Se il rock può essere considerato una forma d’arte duratura nel tempo, questo lo si deve soprattutto a personaggi abili a dare espressività allo strumento più caratteristico del genere: la chitarra elettrica; Jimi Hendrix è stato, con ogni probabilità, il più grande genio della chitarra elettrica. Uno dei tantissimi manifesti della sua unicità è stata la sua esibizione a Woodstock, dove si cimentò in una interpretazione tutta sua dell’inno americano. Più in generale, nella sua brevissima discografia (4 album), si trovano migliaia e migliaia di espressioni del suo talento. Nonostante il chitarrista fosse americano di Seattle, convenzionalmente è considerabile inglese di adozione, dal momento che la sua band, la Jimi Hendrix Experience era composta da strumentisti inglesi.

L’esordio discografico è “Are You Experienced”: qualcosa di veramente mai sentito prima per la capacità di proporre riff sempre originali e vari, oltre che la fenomenale abilità negli assoli di chitarra. Tecnicamente il suo genere si può definire a cavallo tra il rock classico e quello psichedelico, condito con una buona dose di funky. Emotivamente è un album che lascia a bocca aperta per la sua versatilità, punto e basta. Dopo il primo dei King Crimson e il primo dei Doors, lo considero il miglior album della storia del rock.

“Axis: Bold as Love” è il suo degno successore; anche qui ogni singola canzone presenta un riff mai banale e le sperimentazioni sono continue, e sempre con risultati fenomenali.

“Eletric Ladyland” è il terzo lavoro da studio: anche qui un altro capolavoro. In questo caso è dedicato molto meno spazio alla melodia e alle ritmiche classiche, a favore di una continua sperimentazione; è sicuramente il lavoro più difficile all’ascolto prodotto da Hendrix, ma è l’ennesima prova della sua indiscutibile genialità.

Nel 1970, però, qualcosa inizia a scricchiolare: il bassista Noel Redding ed il batterista Mitch Mitchell lasciano il progetto, ed Hendrix si trovò costretto a cambiare i componenti, fondando la “Band of Gipsies”, che è anche il nome del suo quarto album.

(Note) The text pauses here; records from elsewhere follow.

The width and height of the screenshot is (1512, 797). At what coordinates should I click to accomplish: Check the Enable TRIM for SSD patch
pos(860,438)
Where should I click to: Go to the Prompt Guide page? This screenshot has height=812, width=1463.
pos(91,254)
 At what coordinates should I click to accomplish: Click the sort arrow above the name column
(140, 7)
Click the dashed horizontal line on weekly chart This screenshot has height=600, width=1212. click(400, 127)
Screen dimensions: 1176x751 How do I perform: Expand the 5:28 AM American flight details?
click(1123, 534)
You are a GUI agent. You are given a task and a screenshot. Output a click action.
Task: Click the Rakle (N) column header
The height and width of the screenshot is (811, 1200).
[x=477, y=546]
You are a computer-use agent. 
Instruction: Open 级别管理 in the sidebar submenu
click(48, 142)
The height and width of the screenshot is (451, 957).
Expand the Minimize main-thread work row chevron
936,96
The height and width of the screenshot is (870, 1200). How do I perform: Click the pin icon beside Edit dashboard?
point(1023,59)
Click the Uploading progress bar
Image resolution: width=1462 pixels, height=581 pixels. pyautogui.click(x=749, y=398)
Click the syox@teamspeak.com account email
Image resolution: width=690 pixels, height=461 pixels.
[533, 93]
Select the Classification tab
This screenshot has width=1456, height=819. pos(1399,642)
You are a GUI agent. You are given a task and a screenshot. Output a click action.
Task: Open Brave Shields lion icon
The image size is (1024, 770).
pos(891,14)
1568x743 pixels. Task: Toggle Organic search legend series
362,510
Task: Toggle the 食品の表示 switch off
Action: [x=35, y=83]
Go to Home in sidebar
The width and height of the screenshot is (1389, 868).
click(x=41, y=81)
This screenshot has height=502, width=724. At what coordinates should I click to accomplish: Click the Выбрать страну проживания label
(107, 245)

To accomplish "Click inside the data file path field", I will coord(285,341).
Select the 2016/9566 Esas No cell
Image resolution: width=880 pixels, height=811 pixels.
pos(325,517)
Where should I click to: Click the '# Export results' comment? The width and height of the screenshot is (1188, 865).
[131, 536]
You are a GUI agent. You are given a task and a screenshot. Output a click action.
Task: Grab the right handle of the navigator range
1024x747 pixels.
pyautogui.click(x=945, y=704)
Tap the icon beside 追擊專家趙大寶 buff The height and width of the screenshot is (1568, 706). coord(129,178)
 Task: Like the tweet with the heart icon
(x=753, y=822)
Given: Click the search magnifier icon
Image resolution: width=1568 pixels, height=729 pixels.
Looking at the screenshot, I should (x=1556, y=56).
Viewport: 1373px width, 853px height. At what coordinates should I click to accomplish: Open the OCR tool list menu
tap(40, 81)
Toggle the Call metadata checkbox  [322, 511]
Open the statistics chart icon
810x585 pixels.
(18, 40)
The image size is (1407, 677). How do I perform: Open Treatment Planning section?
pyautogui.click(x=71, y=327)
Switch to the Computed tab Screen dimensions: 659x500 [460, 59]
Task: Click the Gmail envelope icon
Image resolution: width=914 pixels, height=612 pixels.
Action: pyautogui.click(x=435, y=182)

Qui di nota un netto cambio di stile rispetto ai lavori precedenti: la psichedelica lascia posto ad un rock blues di matrice più classica, le canzoni sono nettamente più lunghe; il risultato, comunque buono, è tuttavia un passo indietro rispetto ai lavori precedenti.

Il 18 Settembre del 1970 Jimi Hendrix fu costretto a mettere la parola fine alla sua breve, ma intensissima carriera: fu trovato morto nel suo appartamento di Londra, probabilmente per overdose. Se ne andò così, dopo soli tre anni di carriera, il più grande chitarrista della storia.